大統領又上熱搜了,上熱搜的原因很簡單,在白宮新聞發佈會上又一次整活,揚言消毒劑與紫外線能有效殺死新冠,原話如下。

  ““假設我們用強紫外線或強光照射人體,我想,你們並沒有去核實過這種方法,所以,你們得試一試。此外消毒劑在1分鐘內就把病毒消滅了,有沒有一種辦法,可以通過注射的方式來消滅病毒,這聽起來非常有趣。”

  瞬間就把坐在一旁的黛拉-伯克斯給嚇尿了,作為醫療專家兼白宮疫情協調員,黛拉顯然要比福西聽話乖巧,只要大統領表現的不太離譜,通常她都不會提出反對意見。然而這回,大統領腦洞開的實在太大,放飛自我放飛的太過離譜,以至於就乖巧如黛拉,都直截了當表達反對。

  “這絕對不是合適的治療方法。”

  那這事的前因後果是怎麼來的呢?回溯源頭,大抵是一天前,花旗國土安全部主管科技事務的副部長威廉-白賴仁所說的那段話:“最新研究表明,新冠病毒在一些特定環境下存活率會大大降低,例如在高溫與潮濕環境中,病毒將難以生存,尤其在陽光直射下,病毒會死的更快。”

  於是大統領一拍腦袋,借題發揮,開展豐富的聯想,並在新聞發佈會上興致勃勃的展示他的發明成果。當然引發一片嘩然,華盛頓應急管理部門火速發推,呼籲廣大民眾“千萬別生吃洗衣球,或注射消毒劑,因為這樣只會讓情況變得更糟。”

  而作為生產滴露的消毒行業巨頭,利潔時公司同樣發表聲明,表示“任何情況下,都絕對不能通過注射或食用的方式讓消毒劑進入體內。”與此同時,花旗各大媒體順理成章鼓搗了一個大新聞,把大統領批判一通。

  當然話說回來,這算是大統領的常規操作,先前推薦神藥氯喹,便導致有人誤服預防身亡。因此這回翻車既不是第一次,也絕對不是最後一次。

  某種程度上來講,類似行為並不陌生,生活里其實比比皆是。畢竟大統領的迷惑操作與你我日常生活里遇到的一些長輩,十分相似。

  全知全能而論,整個太陽系就數大統領懂的最多。

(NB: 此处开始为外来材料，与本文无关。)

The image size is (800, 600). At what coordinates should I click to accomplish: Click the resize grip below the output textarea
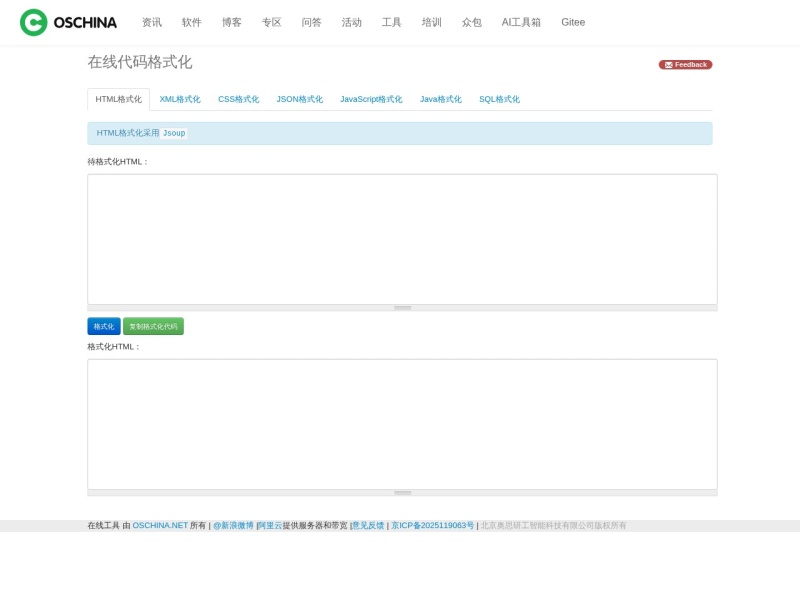[x=402, y=493]
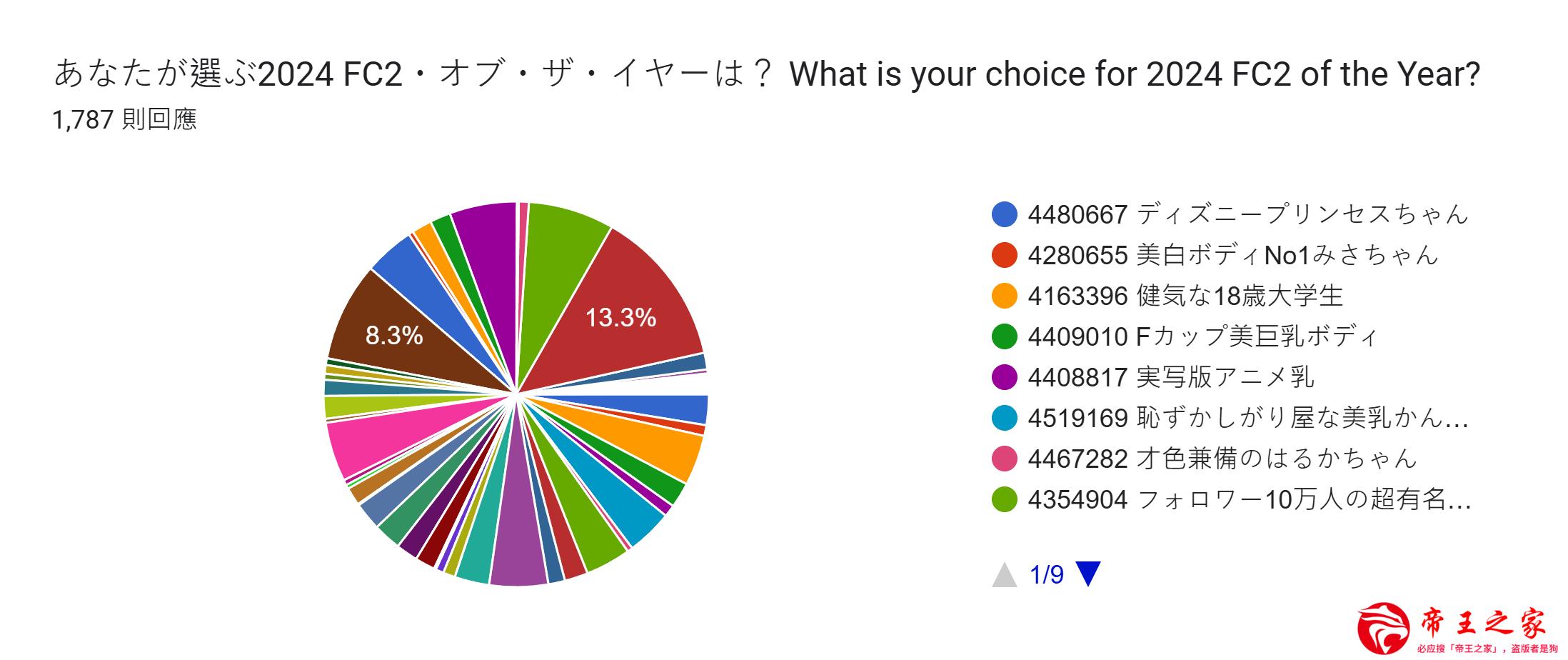This screenshot has height=660, width=1568.
Task: Click the blue legend dot for 4480667
Action: 1004,214
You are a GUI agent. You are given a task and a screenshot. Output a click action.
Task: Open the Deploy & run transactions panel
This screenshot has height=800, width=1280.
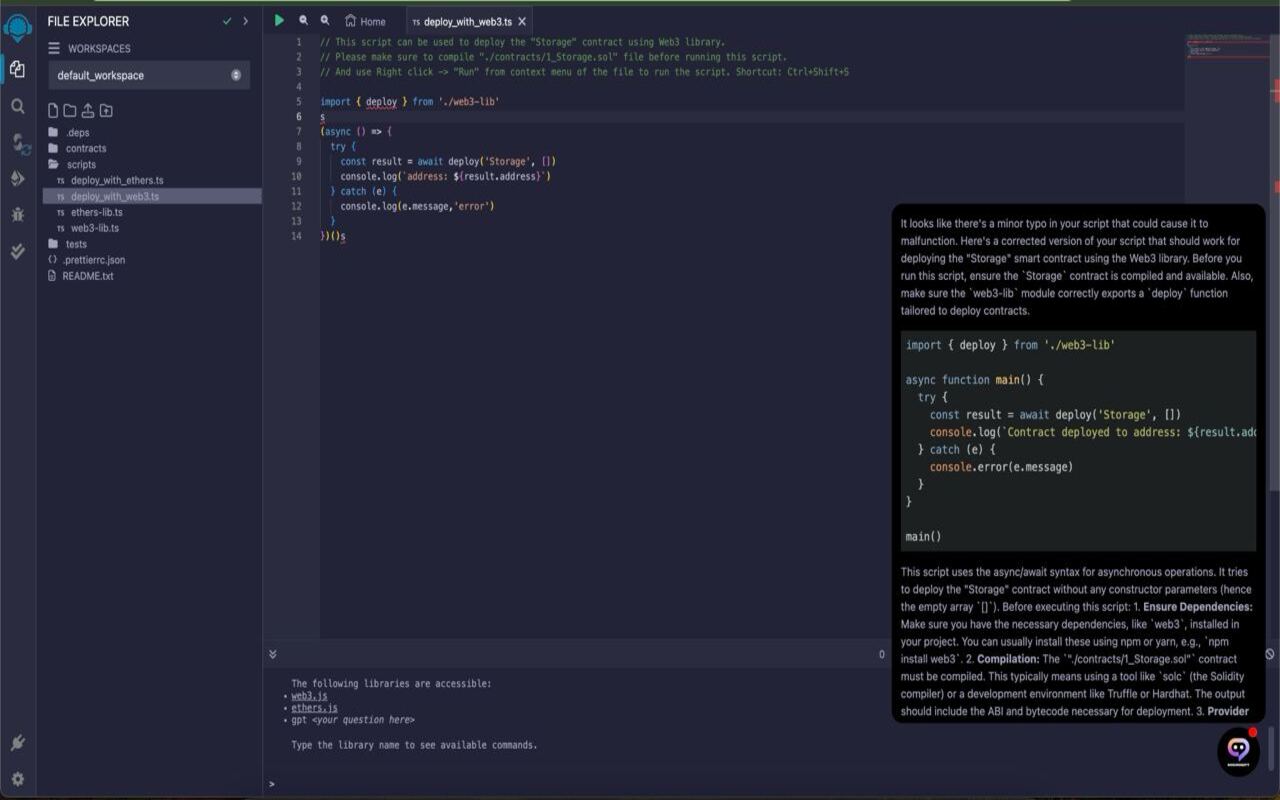[x=18, y=178]
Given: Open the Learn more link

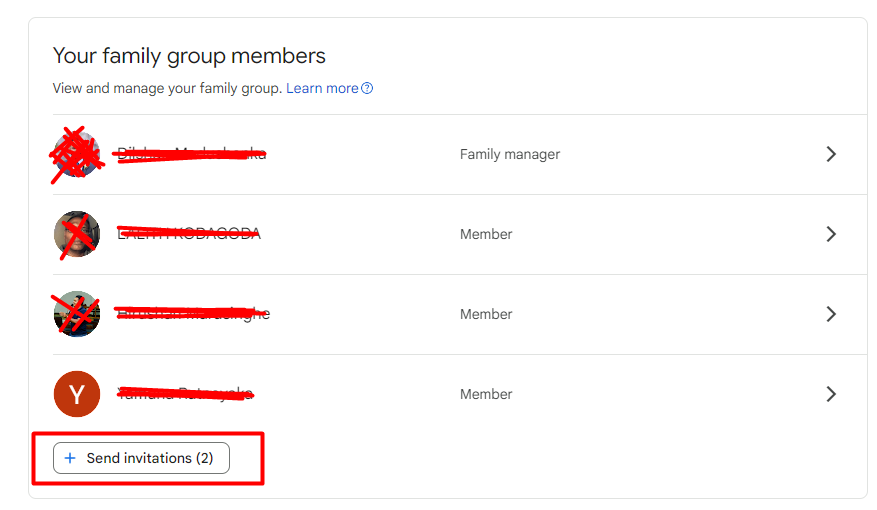Looking at the screenshot, I should (322, 88).
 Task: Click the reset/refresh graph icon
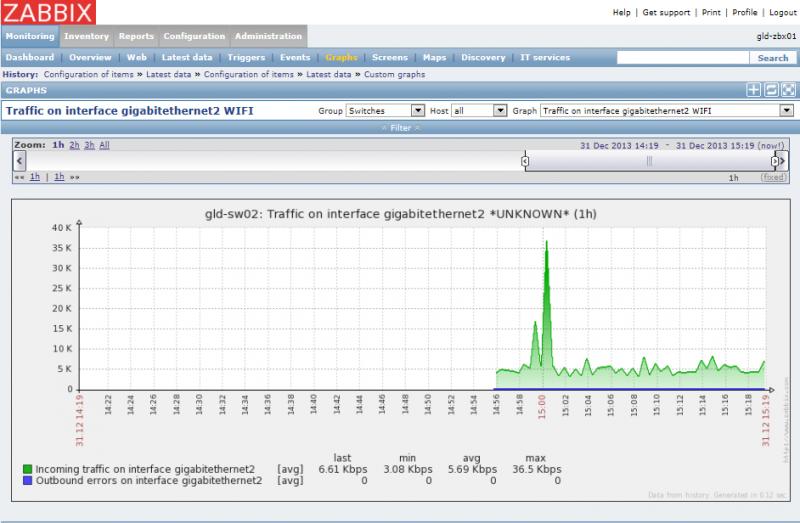click(771, 90)
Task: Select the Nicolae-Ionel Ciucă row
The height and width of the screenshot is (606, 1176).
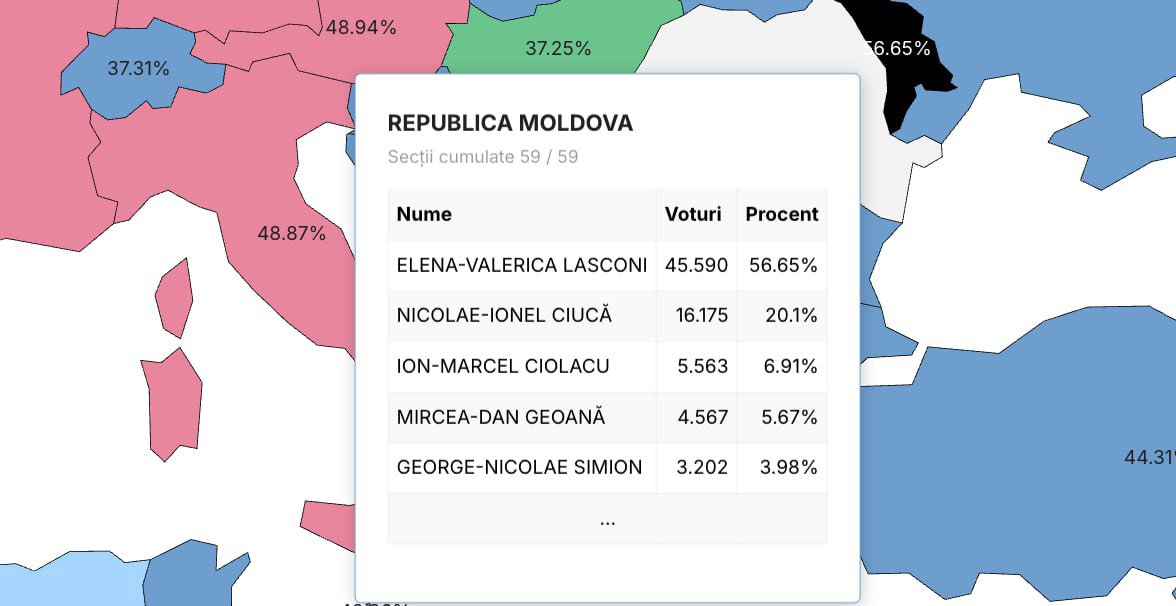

從建築到科技,從外交到貿易,從金融到石油,再到這一次的新冠病毒。可謂樣樣精通,章口就來。畢竟大統領自詡聰明絕頂基因優良,又活了七十多年,哪有他不懂的領域?難怪大統領一入白宮,所有的記者都朝他微笑,紛紛交頭接耳表示:

  “懂先生又來了。”

  你我的一些長輩何嚐不是如此?他們同樣無所不知無所不聞,尤其小輩面前最愛高談闊論。上至國家興亡,下到街坊八卦,一切盡在掌控。但凡家庭聚會親朋飯局,只需幾杯黃湯下肚,立馬深入淺出娓娓道來。尤其說到高潮時那手舞足蹈的樣子,更是把節目效果直接拉滿,儼然家族里的意見領袖。

  固執己見而論,大統領通常會在前一天分享各種段子,於翌日被打臉或被媒體嘲諷後,立馬會梗著脖子予以反駁。比如這回消毒劑與紫外線事件,大統領於今日義正言辭的說道。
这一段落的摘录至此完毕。